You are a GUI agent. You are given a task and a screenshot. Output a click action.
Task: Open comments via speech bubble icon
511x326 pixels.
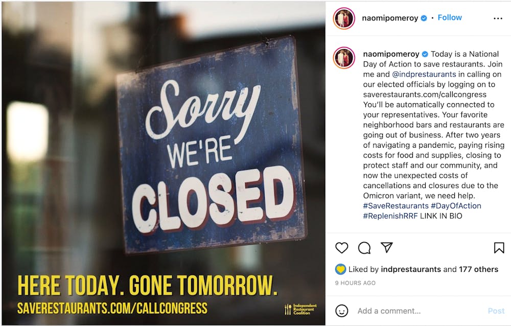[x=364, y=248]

-.-.-

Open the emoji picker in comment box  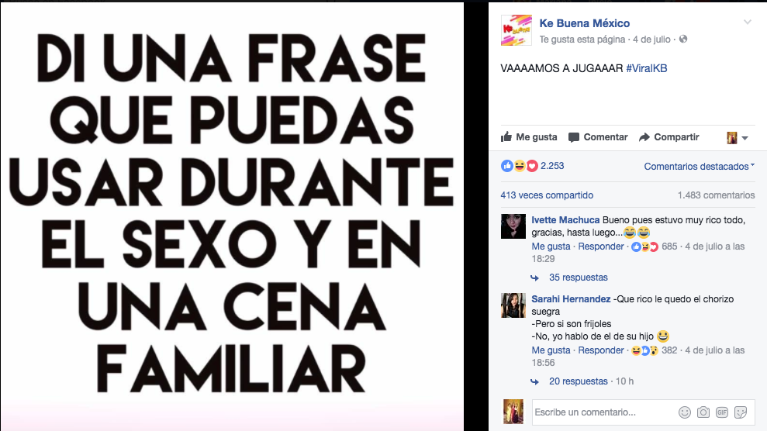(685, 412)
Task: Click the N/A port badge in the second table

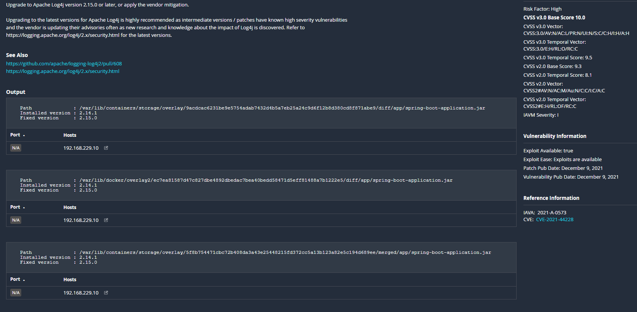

-.-.-

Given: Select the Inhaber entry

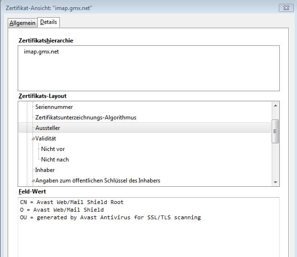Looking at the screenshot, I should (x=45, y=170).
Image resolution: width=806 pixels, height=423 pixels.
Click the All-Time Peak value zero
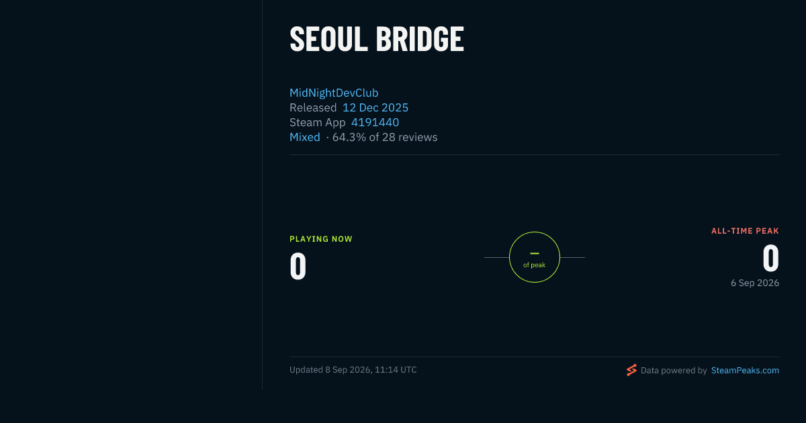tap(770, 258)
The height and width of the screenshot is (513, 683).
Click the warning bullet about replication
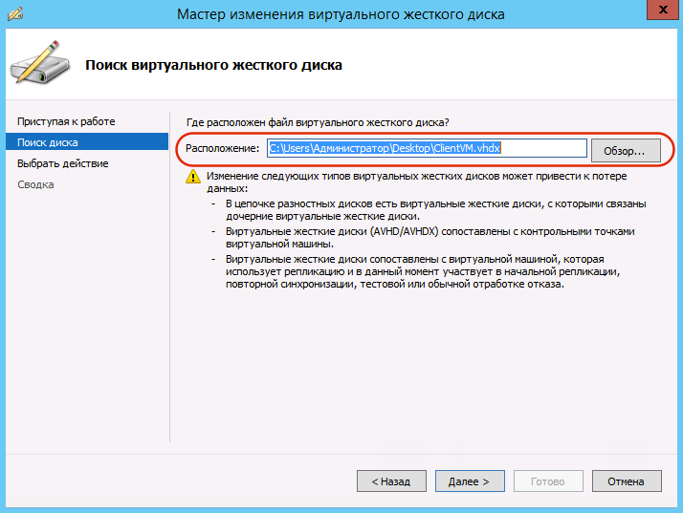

-.-.-

→ **Problem requirements**
If a line in the records holds the string "width", copy it.

→ **Expected output**
Image resolution: width=806 pixels, height=423 pixels.
The height and width of the screenshot is (513, 683).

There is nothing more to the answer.